Comme Sonallah Ibrahim, nombreux sont les membres de l'intelligentsia égyptienne à s'être rangés derrière l'armée contre les Frères musulmans. Décrits -souvent à tort- comme des libéraux, ils sont beaucoup à fermer les yeux sur la toute-puissance de l'armée, au nom du patriotisme et de "la lutte contre le terrorisme".

Une attitude qui s'apparente à une "compromission avec un régime coupable d’une répression sanglante contre des êtres humains, fussent-ils les partisans de l’ex-président islamiste Morsi", dénonce Akram Belkaïd dans Le Quotidien d'Oran.

Depuis la destitution le 3 juillet de Mohamed Morsi, premier président égyptien à être issu des Frères musulmans et à ne pas sortir des rangs de l'armée, la confrérie islamiste fait en effet l'objet d'une impitoyable répression.

Pour "faire honte aux intellectuels pro-Sissi", la journaliste koweïtienne Mona Kareem a recensé dans un Tumblr, intitulé "Sisimocracy", quelques déclarations des "libéraux" les plus exaltés sur le général Abdel Fattah Al Sissi.

Voici par exemple une citation du célèbre écrivain Alaa Al Aswany: "Sissi est un héros national qui a permis au pays d'éviter une guerre civile et il est de son droit de se porter candidat à la présidentielle".

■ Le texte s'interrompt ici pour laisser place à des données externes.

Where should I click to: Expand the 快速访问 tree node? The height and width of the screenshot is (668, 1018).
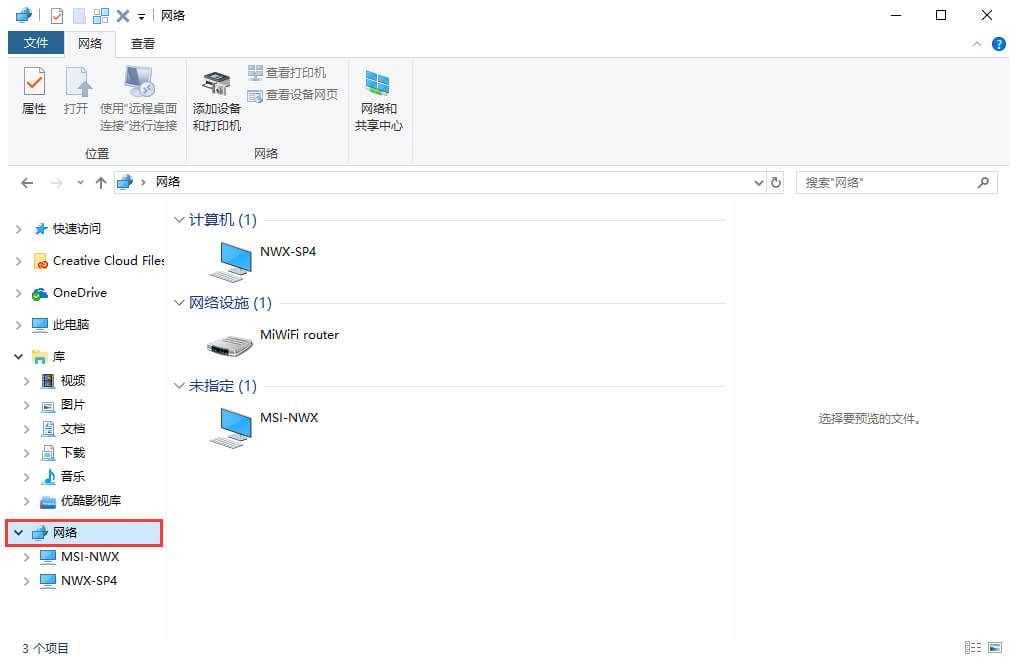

Alaa Al Aswany fut pourtant très critique envers le Conseil suprême des forces armées durant la première phase de transition égyptienne (février 2011- juin 2012).

L’écrivain justifie dans le New York Times la reprise en main du pays par l'armée: les militaires, affirme-t-il, "se sont mis du côté de la volonté du peuple égyptien".

"La bataille pour l'Egypte est menée sur deux fronts: l'un contre les opérations terroristes menées par les partisans de Morsi, et l'autre pour l’établissement d'un véritable Etat démocratique. La dictature démocratiquement élue de M. Morsi n'a rien fait pour faire avancer la vraie révolution", poursuit-il.

Un autre soutien répertorié dans le Tumblr de Mona Kareem est celui du romancier Mohamed Al Mansi Qandil. Contrairement à d’autres, lui ne souhaite pas que le général Al Sissi soit candidat à la prochaine présidentielle. Pourquoi? Parce que "personne ne pourra concurrencer (son) énorme popularité".

Dans une tribune publiée dans le quotidien Tahrir, Qandil s'adresse à Sissi: "Mon général, avec notre grande reconnaissance pour ce que vous avez fait, restez à votre poste. Remplissez votre mission et veillez à votre but premier: assurer la sécurité de ce peuple qui vous aime".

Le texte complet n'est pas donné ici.